Au sommet pour midi, quelques randonneurs déballent déjà leurs sacs pour pique-niquer face au paysage indolent. Le doux parfum d'un jambon fumé, les effluves d'un morceau de beaufort m'incitent à mon tour à sortir mes victuailles. Une salade de pommes de terre à l'ukrainienne, dont les fragrances acides de l'échalote éveillent mon appétit, va me redonner du baume au cœur. Les réjouissances terminées, il ne me reste plus qu'à profiter de la neige transformée à point, les émanations de vapeur qui s'échappent du manteau neigeux n'incitent pas à la rêverie. Il faut descendre avant que la neige ne se liquéfie.

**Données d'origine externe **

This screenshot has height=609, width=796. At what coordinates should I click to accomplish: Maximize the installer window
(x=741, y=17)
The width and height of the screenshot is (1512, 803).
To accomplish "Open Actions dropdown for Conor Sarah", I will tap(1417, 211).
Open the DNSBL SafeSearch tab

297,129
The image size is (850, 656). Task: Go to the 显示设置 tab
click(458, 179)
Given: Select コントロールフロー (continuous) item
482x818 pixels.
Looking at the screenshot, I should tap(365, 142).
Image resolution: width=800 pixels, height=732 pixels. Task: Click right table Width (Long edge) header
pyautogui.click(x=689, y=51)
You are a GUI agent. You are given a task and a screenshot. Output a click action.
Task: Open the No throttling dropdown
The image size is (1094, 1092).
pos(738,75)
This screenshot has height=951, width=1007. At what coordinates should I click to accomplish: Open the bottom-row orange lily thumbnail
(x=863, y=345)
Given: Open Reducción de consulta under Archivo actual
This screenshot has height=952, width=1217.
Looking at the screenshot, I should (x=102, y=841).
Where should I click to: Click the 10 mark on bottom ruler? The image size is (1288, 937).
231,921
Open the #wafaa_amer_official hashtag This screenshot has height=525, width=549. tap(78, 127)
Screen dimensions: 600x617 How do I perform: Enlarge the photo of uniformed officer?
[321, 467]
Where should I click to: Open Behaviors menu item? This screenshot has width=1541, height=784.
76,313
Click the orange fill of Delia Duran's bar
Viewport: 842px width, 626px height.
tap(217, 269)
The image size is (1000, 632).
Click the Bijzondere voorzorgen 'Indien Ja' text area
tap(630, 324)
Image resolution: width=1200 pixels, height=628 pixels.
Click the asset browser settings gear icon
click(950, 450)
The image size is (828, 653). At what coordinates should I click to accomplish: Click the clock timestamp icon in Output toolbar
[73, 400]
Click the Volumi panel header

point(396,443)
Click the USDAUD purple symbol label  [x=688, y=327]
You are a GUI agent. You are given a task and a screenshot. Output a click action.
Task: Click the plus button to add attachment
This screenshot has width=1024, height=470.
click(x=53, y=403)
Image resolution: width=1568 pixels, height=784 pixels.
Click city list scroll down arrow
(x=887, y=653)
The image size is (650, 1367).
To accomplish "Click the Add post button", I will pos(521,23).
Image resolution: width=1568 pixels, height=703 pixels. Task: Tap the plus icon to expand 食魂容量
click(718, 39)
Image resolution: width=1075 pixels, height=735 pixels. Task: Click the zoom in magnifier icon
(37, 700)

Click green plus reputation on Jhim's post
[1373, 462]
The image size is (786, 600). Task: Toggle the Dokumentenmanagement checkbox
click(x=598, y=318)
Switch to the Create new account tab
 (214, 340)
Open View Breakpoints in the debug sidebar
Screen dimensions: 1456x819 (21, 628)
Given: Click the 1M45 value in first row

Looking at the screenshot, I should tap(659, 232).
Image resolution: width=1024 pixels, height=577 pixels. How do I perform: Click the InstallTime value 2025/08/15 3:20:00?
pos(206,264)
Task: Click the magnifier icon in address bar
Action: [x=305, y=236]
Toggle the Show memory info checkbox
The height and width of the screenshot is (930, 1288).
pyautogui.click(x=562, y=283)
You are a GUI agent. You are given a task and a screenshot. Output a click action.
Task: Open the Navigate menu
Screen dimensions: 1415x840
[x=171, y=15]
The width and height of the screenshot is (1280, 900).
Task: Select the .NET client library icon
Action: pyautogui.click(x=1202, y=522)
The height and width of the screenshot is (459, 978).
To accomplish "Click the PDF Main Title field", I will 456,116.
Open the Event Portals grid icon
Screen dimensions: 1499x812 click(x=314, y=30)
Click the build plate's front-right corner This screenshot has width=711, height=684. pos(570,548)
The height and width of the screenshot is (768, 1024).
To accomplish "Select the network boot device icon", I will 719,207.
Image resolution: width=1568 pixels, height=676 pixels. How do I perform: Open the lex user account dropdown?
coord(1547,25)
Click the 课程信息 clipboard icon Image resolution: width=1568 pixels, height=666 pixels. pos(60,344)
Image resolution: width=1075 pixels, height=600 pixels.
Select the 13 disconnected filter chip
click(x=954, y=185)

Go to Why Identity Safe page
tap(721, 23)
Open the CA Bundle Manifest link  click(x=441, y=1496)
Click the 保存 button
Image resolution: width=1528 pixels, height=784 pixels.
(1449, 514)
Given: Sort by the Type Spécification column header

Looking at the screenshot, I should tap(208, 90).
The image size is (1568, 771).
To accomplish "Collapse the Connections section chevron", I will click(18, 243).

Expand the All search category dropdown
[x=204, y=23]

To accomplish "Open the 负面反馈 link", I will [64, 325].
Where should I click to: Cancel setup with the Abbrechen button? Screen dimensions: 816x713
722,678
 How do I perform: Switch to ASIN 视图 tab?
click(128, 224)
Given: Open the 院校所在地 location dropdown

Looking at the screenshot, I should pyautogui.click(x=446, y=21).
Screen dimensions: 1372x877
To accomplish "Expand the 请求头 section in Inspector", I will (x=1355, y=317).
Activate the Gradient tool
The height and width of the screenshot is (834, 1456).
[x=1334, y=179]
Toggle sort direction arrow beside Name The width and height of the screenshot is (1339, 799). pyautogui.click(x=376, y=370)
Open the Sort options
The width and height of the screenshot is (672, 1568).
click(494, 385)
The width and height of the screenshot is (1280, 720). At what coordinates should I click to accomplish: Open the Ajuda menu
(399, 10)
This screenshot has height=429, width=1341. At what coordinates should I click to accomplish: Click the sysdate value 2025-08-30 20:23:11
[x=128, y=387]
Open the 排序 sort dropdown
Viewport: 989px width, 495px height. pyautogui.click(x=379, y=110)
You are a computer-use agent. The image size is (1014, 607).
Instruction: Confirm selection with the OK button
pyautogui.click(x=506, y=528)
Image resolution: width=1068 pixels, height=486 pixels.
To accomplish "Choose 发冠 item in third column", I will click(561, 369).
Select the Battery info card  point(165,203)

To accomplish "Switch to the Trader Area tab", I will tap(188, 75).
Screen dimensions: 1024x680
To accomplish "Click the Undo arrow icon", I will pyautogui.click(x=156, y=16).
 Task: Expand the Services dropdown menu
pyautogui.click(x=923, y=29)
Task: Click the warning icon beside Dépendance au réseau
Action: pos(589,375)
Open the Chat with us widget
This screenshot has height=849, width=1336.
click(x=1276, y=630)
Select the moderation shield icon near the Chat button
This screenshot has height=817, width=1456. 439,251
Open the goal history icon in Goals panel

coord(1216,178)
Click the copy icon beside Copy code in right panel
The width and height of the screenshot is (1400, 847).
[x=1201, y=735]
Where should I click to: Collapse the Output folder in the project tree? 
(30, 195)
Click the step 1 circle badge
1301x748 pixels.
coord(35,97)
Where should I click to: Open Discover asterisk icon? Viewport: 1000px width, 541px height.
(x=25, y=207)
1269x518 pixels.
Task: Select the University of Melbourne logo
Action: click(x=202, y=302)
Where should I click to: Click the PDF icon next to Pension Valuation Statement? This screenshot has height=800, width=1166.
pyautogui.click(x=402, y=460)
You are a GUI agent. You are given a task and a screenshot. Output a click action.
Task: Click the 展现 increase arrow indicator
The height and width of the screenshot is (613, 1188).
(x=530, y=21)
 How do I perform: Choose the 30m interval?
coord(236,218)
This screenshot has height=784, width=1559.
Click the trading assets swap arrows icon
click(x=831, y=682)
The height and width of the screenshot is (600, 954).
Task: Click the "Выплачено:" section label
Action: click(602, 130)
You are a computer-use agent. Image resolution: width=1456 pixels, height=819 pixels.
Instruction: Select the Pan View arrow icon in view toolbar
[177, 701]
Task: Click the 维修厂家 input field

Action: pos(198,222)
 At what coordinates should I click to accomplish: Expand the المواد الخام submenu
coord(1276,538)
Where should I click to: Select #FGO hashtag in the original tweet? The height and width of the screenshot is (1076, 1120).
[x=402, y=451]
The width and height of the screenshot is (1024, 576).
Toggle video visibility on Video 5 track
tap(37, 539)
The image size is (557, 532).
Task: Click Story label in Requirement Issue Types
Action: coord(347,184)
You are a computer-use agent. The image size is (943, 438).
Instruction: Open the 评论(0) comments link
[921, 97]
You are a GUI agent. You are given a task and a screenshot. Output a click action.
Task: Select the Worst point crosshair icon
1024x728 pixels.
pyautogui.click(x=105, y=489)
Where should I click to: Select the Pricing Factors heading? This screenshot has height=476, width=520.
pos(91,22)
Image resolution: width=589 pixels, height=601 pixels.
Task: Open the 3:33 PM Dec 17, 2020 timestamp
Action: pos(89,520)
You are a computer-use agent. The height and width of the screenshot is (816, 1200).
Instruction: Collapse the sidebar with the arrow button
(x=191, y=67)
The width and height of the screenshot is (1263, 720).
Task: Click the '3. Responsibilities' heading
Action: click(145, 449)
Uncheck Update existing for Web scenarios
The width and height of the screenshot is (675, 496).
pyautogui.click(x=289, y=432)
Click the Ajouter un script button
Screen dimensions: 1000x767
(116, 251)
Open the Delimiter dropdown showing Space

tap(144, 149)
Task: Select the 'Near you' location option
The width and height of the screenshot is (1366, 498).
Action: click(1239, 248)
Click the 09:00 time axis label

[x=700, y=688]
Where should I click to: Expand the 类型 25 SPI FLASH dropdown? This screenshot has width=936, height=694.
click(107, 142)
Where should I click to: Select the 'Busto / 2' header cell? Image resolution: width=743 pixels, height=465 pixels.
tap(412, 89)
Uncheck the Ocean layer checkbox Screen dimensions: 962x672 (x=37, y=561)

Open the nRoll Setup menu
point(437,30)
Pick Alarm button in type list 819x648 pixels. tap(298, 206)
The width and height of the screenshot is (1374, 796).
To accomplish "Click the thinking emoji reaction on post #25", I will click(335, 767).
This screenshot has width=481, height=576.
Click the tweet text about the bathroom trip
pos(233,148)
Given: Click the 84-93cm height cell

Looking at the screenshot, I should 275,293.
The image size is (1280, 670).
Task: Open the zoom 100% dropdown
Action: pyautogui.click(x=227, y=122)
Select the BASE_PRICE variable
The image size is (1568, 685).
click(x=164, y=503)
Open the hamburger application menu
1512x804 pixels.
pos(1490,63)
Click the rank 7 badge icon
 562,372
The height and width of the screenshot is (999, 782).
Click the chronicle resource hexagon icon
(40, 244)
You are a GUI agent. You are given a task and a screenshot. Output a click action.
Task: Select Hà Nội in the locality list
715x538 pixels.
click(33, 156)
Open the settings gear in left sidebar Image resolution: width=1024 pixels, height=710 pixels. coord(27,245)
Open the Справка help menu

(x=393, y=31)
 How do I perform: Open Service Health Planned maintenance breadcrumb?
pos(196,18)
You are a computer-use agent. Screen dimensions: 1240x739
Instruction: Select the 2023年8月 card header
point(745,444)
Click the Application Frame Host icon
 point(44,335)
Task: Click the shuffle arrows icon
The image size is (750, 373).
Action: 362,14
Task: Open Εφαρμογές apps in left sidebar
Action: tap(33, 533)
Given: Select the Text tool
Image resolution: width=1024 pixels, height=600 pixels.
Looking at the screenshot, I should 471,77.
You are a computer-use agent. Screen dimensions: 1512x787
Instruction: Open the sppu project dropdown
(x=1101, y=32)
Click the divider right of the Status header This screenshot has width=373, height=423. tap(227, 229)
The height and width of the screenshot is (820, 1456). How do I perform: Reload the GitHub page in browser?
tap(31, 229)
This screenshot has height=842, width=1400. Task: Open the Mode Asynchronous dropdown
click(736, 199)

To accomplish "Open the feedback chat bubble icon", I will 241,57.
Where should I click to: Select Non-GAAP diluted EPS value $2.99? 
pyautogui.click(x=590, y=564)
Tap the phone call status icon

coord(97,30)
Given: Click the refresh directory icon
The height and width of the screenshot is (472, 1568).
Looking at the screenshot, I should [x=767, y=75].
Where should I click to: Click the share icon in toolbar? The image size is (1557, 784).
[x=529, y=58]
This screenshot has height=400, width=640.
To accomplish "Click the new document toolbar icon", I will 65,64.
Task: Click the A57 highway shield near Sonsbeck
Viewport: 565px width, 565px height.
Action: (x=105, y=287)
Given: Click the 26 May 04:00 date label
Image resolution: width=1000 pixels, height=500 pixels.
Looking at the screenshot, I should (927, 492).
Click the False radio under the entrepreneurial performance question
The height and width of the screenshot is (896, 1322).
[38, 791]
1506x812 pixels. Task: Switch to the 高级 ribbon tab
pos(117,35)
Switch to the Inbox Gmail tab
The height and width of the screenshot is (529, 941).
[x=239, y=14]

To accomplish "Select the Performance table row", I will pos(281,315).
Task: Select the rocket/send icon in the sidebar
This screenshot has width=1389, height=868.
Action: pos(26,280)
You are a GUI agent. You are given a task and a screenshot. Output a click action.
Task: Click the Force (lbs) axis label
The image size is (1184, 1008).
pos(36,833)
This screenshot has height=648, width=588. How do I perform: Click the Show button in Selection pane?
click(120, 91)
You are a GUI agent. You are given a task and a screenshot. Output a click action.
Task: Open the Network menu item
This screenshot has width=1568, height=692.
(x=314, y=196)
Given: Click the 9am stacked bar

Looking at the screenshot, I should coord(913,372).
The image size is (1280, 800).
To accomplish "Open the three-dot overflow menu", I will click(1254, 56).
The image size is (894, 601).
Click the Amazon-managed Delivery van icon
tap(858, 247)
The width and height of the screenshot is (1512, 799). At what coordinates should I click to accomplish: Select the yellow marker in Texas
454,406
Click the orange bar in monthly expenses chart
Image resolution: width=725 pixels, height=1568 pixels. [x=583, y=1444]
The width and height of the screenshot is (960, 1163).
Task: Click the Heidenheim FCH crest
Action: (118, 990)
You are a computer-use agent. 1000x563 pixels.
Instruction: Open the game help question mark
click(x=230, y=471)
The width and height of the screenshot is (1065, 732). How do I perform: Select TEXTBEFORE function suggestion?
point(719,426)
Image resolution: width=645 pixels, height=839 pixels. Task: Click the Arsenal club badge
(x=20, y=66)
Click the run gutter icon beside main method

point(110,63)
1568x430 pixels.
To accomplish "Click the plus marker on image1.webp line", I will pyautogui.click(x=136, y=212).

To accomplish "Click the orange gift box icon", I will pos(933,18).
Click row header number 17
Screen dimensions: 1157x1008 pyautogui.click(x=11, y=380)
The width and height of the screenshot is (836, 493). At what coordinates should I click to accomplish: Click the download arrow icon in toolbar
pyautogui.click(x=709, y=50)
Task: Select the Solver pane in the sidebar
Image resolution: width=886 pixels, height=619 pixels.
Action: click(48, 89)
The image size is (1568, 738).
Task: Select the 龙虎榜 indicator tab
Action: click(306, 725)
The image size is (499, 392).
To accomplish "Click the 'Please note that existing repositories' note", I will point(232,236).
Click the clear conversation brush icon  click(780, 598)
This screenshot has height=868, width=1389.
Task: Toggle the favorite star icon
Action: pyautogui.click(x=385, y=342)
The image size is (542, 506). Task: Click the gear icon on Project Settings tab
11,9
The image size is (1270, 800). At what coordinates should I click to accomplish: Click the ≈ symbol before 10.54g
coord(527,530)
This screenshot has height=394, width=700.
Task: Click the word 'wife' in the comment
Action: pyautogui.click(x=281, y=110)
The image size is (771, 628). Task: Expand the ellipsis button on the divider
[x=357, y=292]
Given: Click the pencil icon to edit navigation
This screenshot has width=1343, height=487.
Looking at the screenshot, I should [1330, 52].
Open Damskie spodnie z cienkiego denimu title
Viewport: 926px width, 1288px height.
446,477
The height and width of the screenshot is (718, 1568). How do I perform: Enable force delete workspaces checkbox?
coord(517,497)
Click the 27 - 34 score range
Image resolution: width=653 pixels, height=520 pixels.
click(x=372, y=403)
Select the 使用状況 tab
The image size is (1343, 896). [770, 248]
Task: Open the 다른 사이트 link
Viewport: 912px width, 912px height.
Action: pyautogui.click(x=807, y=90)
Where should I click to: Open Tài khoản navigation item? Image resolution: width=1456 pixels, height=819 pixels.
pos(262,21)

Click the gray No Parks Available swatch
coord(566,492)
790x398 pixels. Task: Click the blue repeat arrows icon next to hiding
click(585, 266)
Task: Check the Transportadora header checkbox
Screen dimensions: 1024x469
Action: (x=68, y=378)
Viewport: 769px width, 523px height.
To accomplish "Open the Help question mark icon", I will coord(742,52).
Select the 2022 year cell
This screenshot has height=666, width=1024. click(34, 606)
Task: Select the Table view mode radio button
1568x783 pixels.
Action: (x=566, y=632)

L'inversion du courant d'air dans la vallée fait maintenant monter bien au dessus du refuge les doux fumets des plats que prépare le gardien, décidément cette Jasse aux pentes baignées de lumière est un bouquet de senteurs !
PS: j'ai oublié mes lunettes et j'ai craint un moment de me cramer les rétines, mais non ça n'a pas senti le roussi !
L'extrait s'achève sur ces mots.